# Supplied text
—————

Walberto Maldonado, of Philadelphia, is serving five to 10 years in SCI Dallas for drug-dealing charges he incurred in 2003. Last September, he wrote to HRC to protest the conditions inside solitary confinement, which, he said, "has become a chamber of cruel and unusual punishment ... a torture camp." The hole resembles "a cattle ranch where people are tortured ... then released back to society without a chance in the world due to being treated like animals."

Wrote another RHU inmate, who requested anonymity for fear of retaliation by SCI Dallas COs: "The conditions are horrible. The cell was disgustingly filthy when I first entered it. There were stains on the walls and the bunk that looked like boogers/snot and dried blood. ... Also, the cells have no windows and very minimal air circulation. [Plexiglas] 'spit shields' prevent air from flowing in cells."

He continued: "We are let out for one hour a day, Monday through Friday, for recreation which consists of being cuffed and led by a 'dog leash' attached to the cuffs to an outdoor area where there are a whole bunch of cages similar in size to our cell. We are placed one person per cage and left out there with nothing for one hour. This is where some inmates smuggle containers filled with feces, urine and other bodily fluids and fling it on each other.

—————

# Data
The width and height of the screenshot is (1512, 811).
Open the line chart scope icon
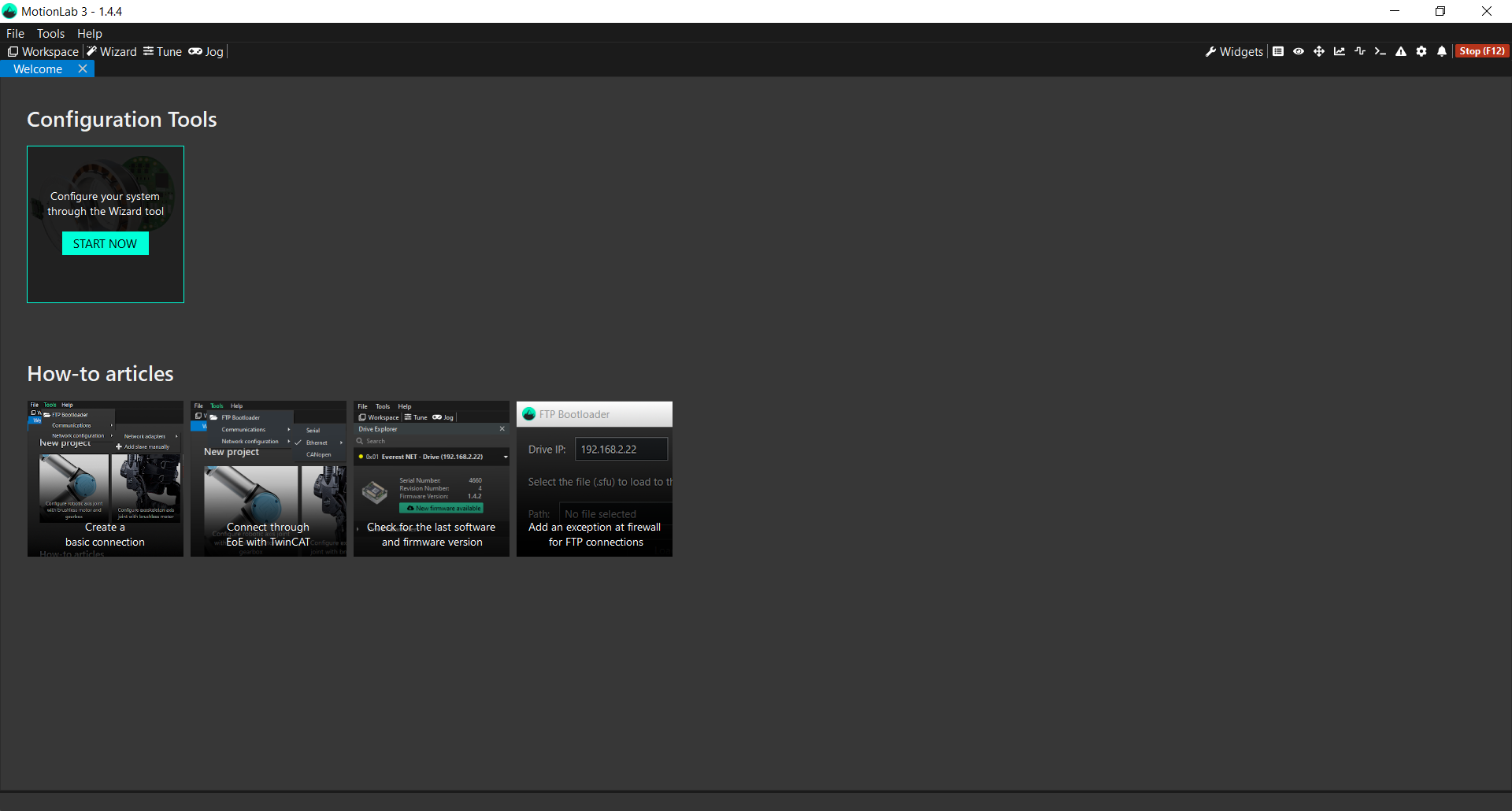click(1340, 51)
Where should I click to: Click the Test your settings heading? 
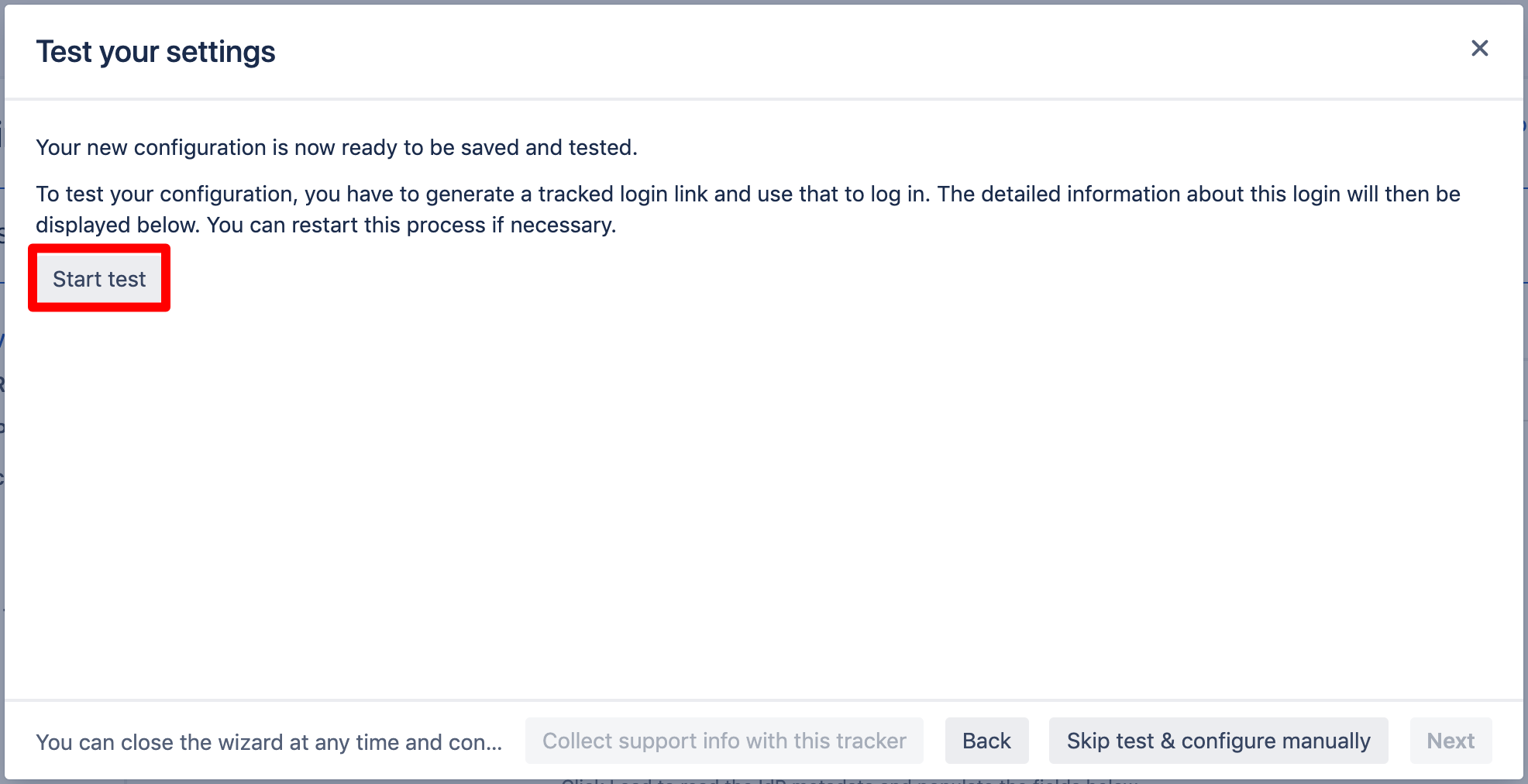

—————

# Prompt A
Transcribe the part of the solitary confinement passage between "Wrote another RHU" and "on each other.", inclusive.
# Prompt B
Translate this sentence from the solitary confinement passage into Spanish: "We are placed one person per cage and left out there with nothing for one hour."

# Problem solution A
Wrote another RHU inmate, who requested anonymity for fear of retaliation by SCI Dallas COs: "The conditions are horrible. The cell was disgustingly filthy when I first entered it. There were stains on the walls and the bunk that looked like boogers/snot and dried blood. ... Also, the cells have no windows and very minimal air circulation. [Plexiglas] 'spit shields' prevent air from flowing in cells."

He continued: "We are let out for one hour a day, Monday through Friday, for recreation which consists of being cuffed and led by a 'dog leash' attached to the cuffs to an outdoor area where there are a whole bunch of cages similar in size to our cell. We are placed one person per cage and left out there with nothing for one hour. This is where some inmates smuggle containers filled with feces, urine and other bodily fluids and fling it on each other.

# Problem solution B
Nos colocan a una persona por jaula y nos dejan allí afuera sin nada durante una hora.